* [Extracted text]
Content starts

On behalf of Cohn Lifland Pearlman Herrmann & Knopf LLP | Mar 13, 2017 |


In Brugaletta v. Garcia, No. A-4342-15T1, 2017 WL 476219 (N.J. Super. Ct. App. Div. Feb. 6, 2017), the Appellate Division addressed the scope of privilege under the Patient Safety Act (“Act”). The Act imposes the obligations of self-critical analysis and reporting on hospitals when harmful events occur. Hospitals are required to undergo self-critical analysis when “preventable events, near-misses, and adverse events” occur, and these analysis reports are privileged if conducted pursuant to the hospitals implemented safety plan. If a patient suffers a “serious preventable adverse event” (“SPAE”), the Act requires the hospital to report both to the patient and to the NJ Department of Health (“Department”), with these reports subject to separate privileges.

Content ends

* [Tasks for this exercise]
(a) Which kinds of events require a hospital to undergo self-critical analysis, according to the Patient Safety Act summary?
(b) According to the Patient Safety Act summary, to whom must a hospital report a serious preventable adverse event?
The lines that follow have no connection to the Patient Safety Act summary.

* [Collected data]
Content starts

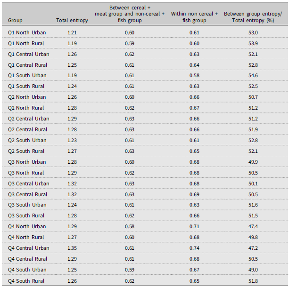The width and height of the screenshot is (289, 287).
Task: Click the "Group" column header
Action: (x=15, y=21)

Content ends

* [Answers to the problems]
(a) Preventable events, near-misses, and adverse events.

(b) To the patient and to the NJ Department of Health.